Ofegando, suas mãos agarraram os ombros de Harry quando ele a dobrou e a levantou em seus braços. Ela podia sentir a força em seus poderosos braços e sentir a necessidade que a sustentava em seu abraço tão firmemente como este a sustentava.
Sua expressão era tensa, seus olhos brilhavam com fome. Mas, inclusive mais, ela sentiu a ternura apesar da necessidade selvagem e clara que derramava por ele. Ela sentiu sua determinação de sustentá-la, de ser suave com ela, sentiu seu medo de a machucar. O banho de emoções era intenso e consumidor. A capacidade de sentir o que seu amante sentia durante o sexo era um dos motivos pelos quais ela se absteve tanto tempo. A mescla poderosa de luxúria, triunfo e auto satisfação tinha convertido o ato em algo a ser evitado em vez de experimentado.
Com Harry era diferente. Quando sua língua se entrelaçou com a sua, ela pôde sentir o controle incrível que ele exercia sobre si. Como ela podia sentir suas necessidades. As imagens vacilaram por sua mente, explícitas e eróticas. Ela gemeu, sua própria fome aumentando quando ele a pôs de costas na cama. Ele se dobrou e tirou as botas rapidamente, logo se endireitou para empurrar seu jeans sobre as coxas longas e poderosas. Seu corpo parecia completamente desprovido de pêlo. Inclusive o pesado saco sob a longitude de sua ereção parecia liso e impossivelmente atraente.

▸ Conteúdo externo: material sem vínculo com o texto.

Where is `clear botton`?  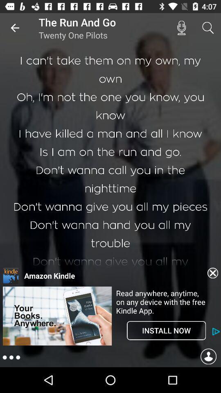
clear botton is located at coordinates (213, 273).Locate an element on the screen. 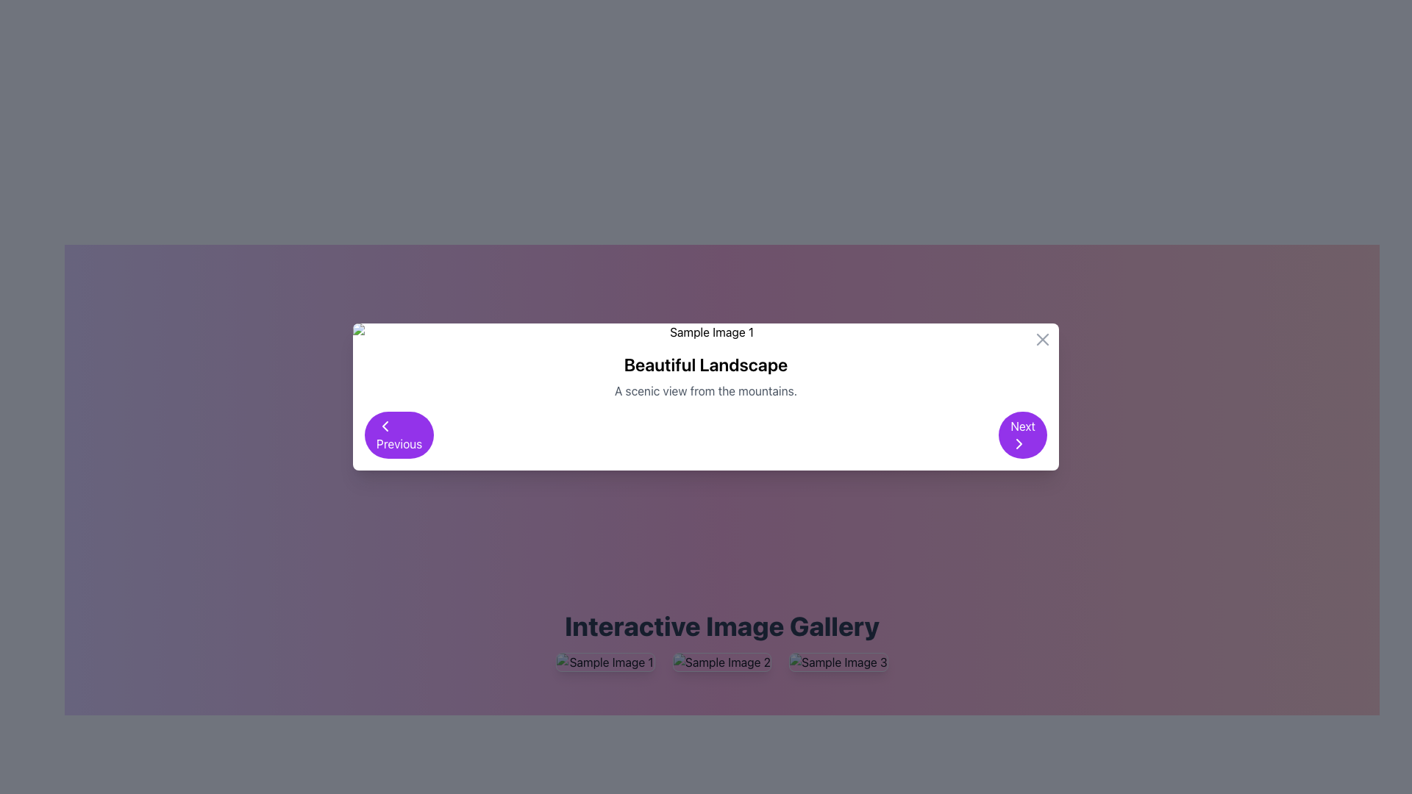 The image size is (1412, 794). the chevron icon located at the bottom right corner of the 'Next' button, which indicates progression or navigation to the next item is located at coordinates (1019, 443).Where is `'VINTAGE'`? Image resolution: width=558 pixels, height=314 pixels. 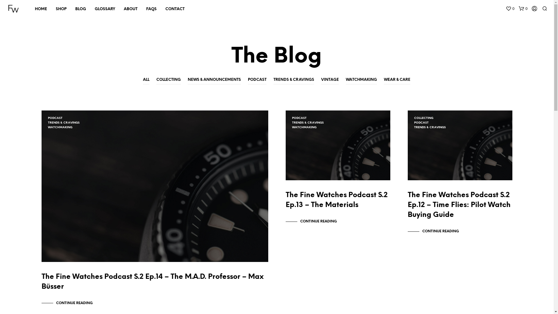
'VINTAGE' is located at coordinates (330, 80).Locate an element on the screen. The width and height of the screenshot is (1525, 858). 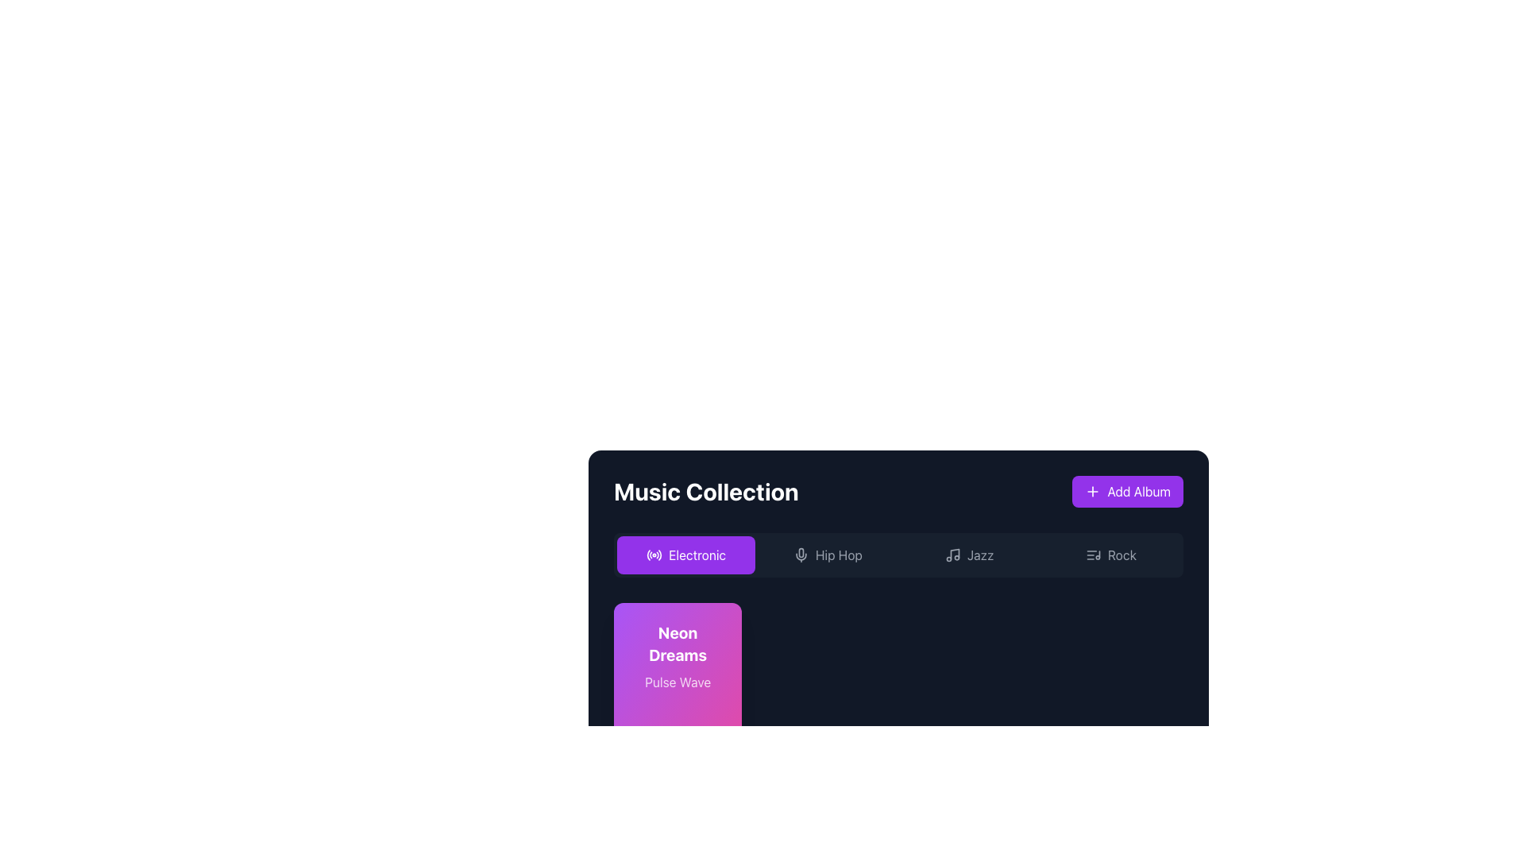
the 'Rock' genre icon located to the left of the text label within the rectangular button in the top-right area of the music collection interface is located at coordinates (1092, 554).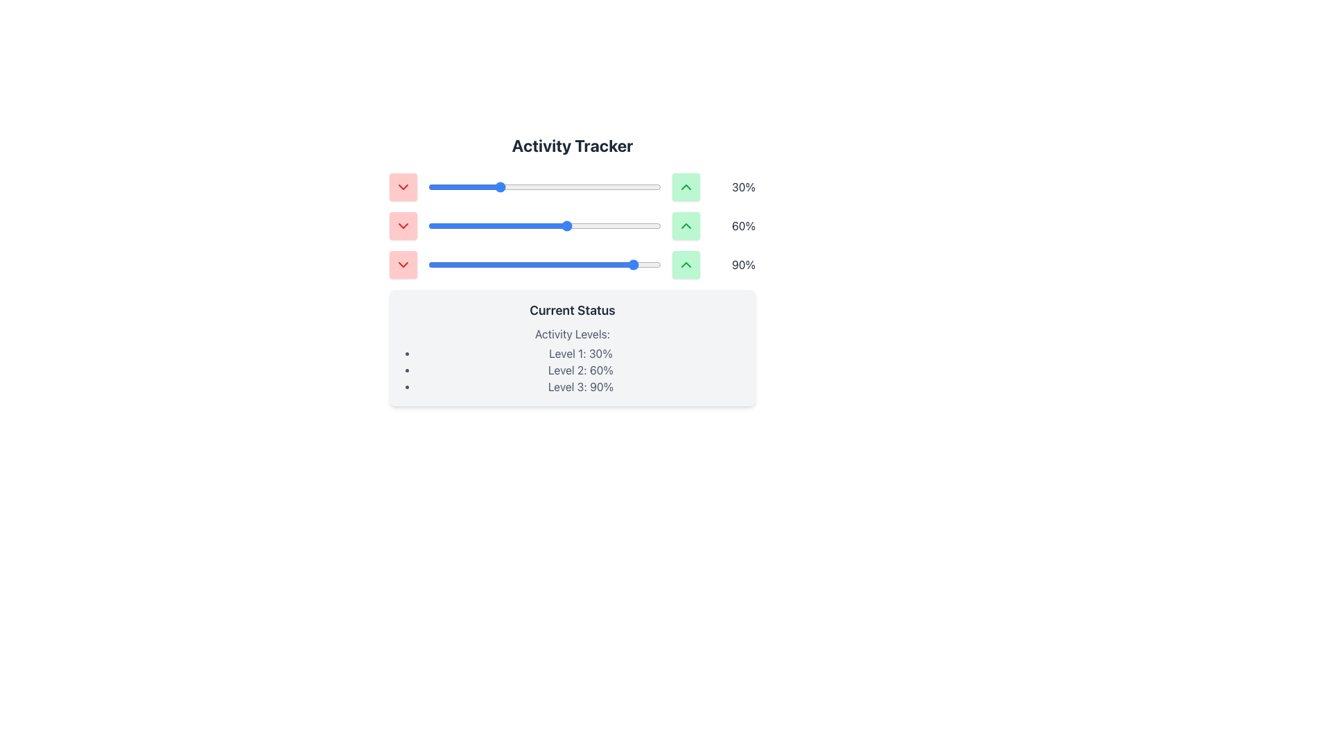 The width and height of the screenshot is (1331, 749). What do you see at coordinates (591, 264) in the screenshot?
I see `the slider value` at bounding box center [591, 264].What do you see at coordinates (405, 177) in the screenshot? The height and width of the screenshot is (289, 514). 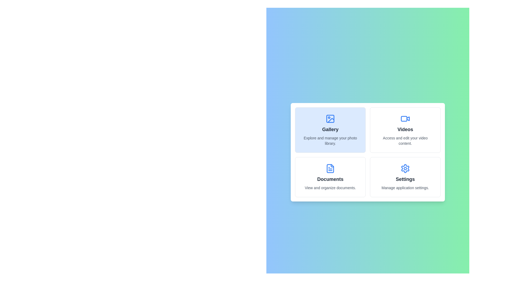 I see `the icon and label for Settings` at bounding box center [405, 177].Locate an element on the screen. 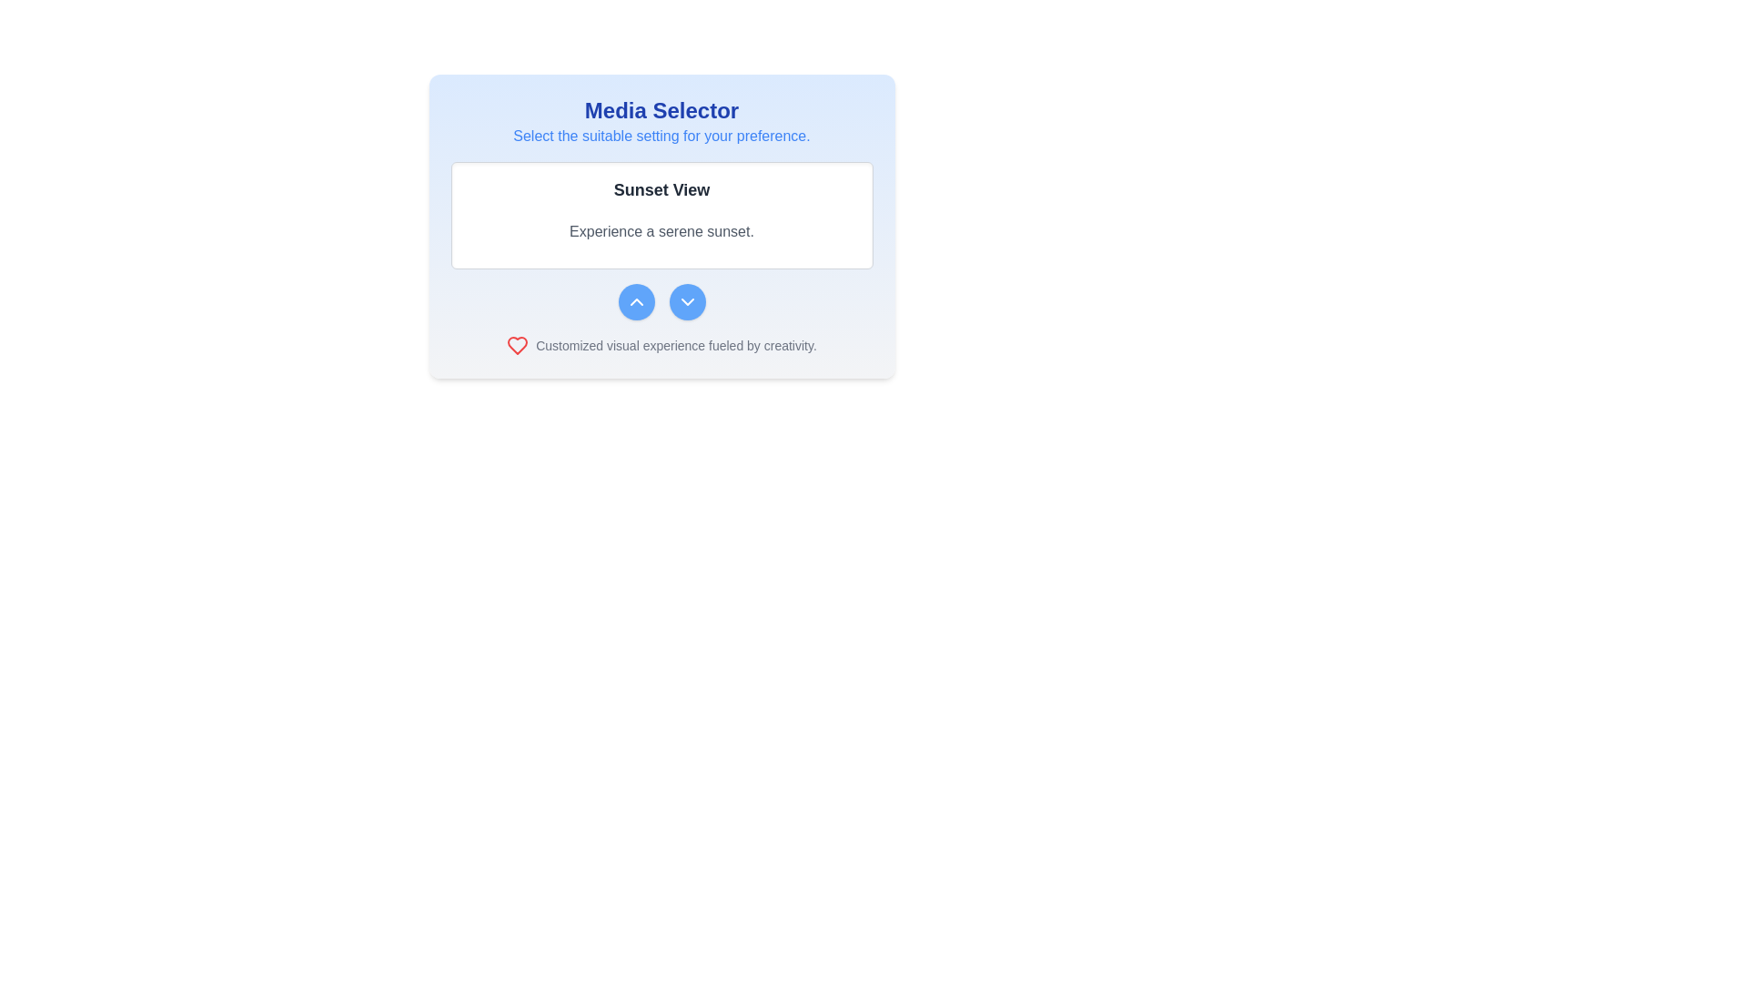 The width and height of the screenshot is (1747, 983). the informational Text Label located directly below the 'Media Selector' header, which guides users in selecting a suitable setting is located at coordinates (660, 136).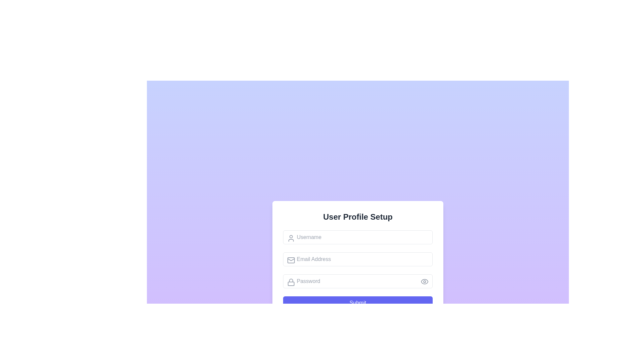  I want to click on the decorative rectangular main body of the lock icon, which symbolizes secure access, located to the left of the 'Password' input field, so click(291, 284).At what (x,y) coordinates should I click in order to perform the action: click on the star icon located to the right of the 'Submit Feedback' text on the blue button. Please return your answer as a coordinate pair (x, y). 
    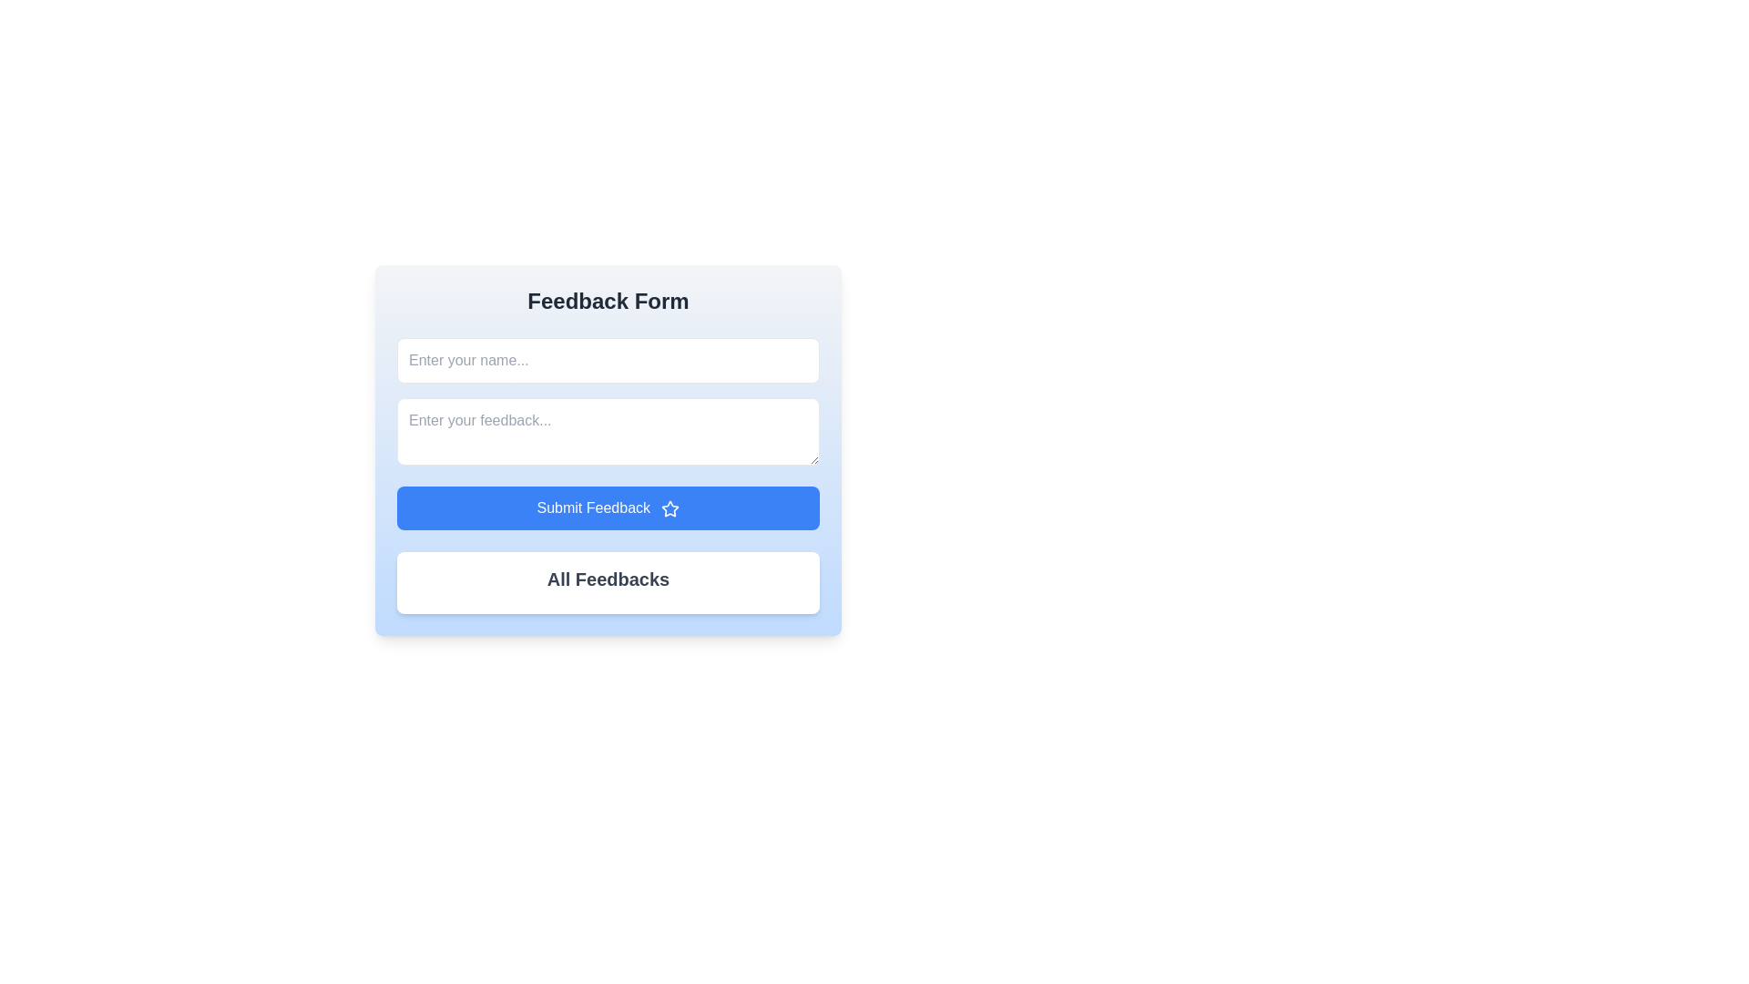
    Looking at the image, I should click on (670, 508).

Quando ele ficou em pé diante dela, a fazendo afastar a vista, ela podia sentir o sangue que pulsava repetidamente por seu corpo, a adrenalina e a luxúria que ardiam sob sua carne.
- Isto dói. – Seu corpo se sacudia enquanto os músculos se apertavam em sua vagina - Não deveria doer, Harry.
O medo se mesclou com o desejo enquanto as implicações do que acontecia começaram a golpeá-la. O batimento do coração de fome incontrolada nela como as asas de uma ave assustada enquanto sentia seu sexo estremecendo-se com uma luxúria avara que não podia controlar.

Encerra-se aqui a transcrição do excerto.